Devrimler, ütopya fabrikalarıdır. Fransız Devrimi, insanlığa “yeniden hayat vermeyi” amaçladı ve bütün bir 19. yüzyıl, ideal toplumsal düzeni kurma doğrultusundaki ütopik tasarımlarla dolup taştı: bu, bütünlüklü özgürlük ve insan ile doğa arasındaki kusursuz harmoniyi (Fourier) içeren en bonkör fantezilerden, rasyonelleştirilmiş disiplin sistemi (Cabet) şeklindeki en korkunç fikirlere uzanan bir kapsamdadır. Fransız Devrimi, 19. yüzyılın başından sonuna dek ilerleme fikrini ateşledi ve Haiti Devrimi, kölelerin ve sömürgeleştirilmiş halkların yeni bir kendini özgürleştirme çağını ilan etti. Rus Devrimi ile ütopyalar “hem gerekli hem mümkün” hale geldi; dünyayı değiştirmenin, günün görevi haline geldiği hissini yaydı. 1920’ler boyunca Rusya’da, bütünlüklü özgürlük, evrensel kardeşlik ve eşitlik hayalleri, “ölümsüzlük” gibi çılgın fikirlerle, “yeni insan” yaratma, bilim ve teknoloji vasıtasıyla gezegeni yeniden şekillendirme gibi tehlikeli projelerle birleştirildi. Bu garip ve büyüleyici karmaşıklık,  ne idealize edilmeyi ne damgalanmayı hak eder; eleştirel olarak anlaşılmasını gerektirir.

– Bu kitapta ortaya koyduğunuz ve analiz ettiğiniz devrimler arasında nedensellik bağları var mıdır? Devrimlerin azmettiricileri geçmişten nasıl faydalanır?

Kitabımın amaçlarından biri, devrimlerin determinist nedensellikler aracılığıyla açıklanamayacağını göstermek. Tabii ki bütün tarihsel olaylar gibi birçok temek dayanakları, devrim süreci tükendiğinde ve nihayete erdiğinde netlik kazanan çok sayıda “nedenleri” vardır.
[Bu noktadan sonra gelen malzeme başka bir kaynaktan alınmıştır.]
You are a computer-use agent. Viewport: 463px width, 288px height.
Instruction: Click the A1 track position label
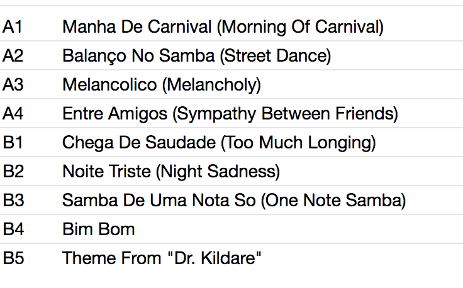point(13,27)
Bu tarihçilerin görevidir, fakat nedenleri saptamanın, onu açıklamak değil, karmaşık ve türlü türlü görünüşü aydınlatmak anlamına geldiğinin farkında olmalılar. Devrimler, öncüllerini aşar ve geleceği keşfeder; öngörülemezlerdir, genellikle beklenmezler ve sonuçlarını önceden bilemezler. Dinamiklerinin ve sonuçlarının, “sebeplerinin” içinde barınacağını düşünmek saf ve basite indirgenmiş bir tarihsel erekselciliktir (bkz. Teleoloji; ç.n.).

– “Devrim: Bir Entelektüel Tarih”, yayıncının “sorunlu şimdimiz” şeklinde tanımladığı şeye nasıl bir umut sunuyor?

Benim alanım entelektüel tarih ve kitabım, gelecek için bir reçete sunma iddiasında değil. Bu benim görevim değil. Bununla birlikte, bir yurttaş ve kendini adamış bir tarihçi olarak, “sorunlu şimdimiz”e kayıtsız kalamam ve kitabım –bu tüm tarih kitapları için geçerlidir- sadece geçmişi anlama değil, yaşadığımız dünyayı da anlama çabasına ortak oluyor.

Devrimi, günümüze belirli bir yaklaşıma işaret eden, tarihsel yorumlamanın anahtar kategorisi olarak yeniden sunmak istiyorum. Devrim sadece geçmişe ait değildir; Arap ülkelerindekiler ve neredeyse bütün kıtalarda ortaya çıkan küresel değişim talepli hareketler başta olmak üzere 21. yüzyıl şimdiden devrimler tecrübe etti. Devrimler başarısız oldular ya da yenildiler ve tarihçiler, trajik sonuçlarının nedenlerini soruşturmalılar, ancak tarihçiler aynı zamanda gizil güçlerini, dönüm noktalarını, belirgin çekişmelerini ve aktörlerini parçalayan açmazlarını da soruşturmalılar. Devrimler, ana akım betimlemelerde görünen ön yüzünden ötede, kolektif hafızanın gizli yanlarının içinden geçerler: bilim insanlarının, kendi zamanlarının tarihsel bilinçdışını sorgulamaları gerekmez mi?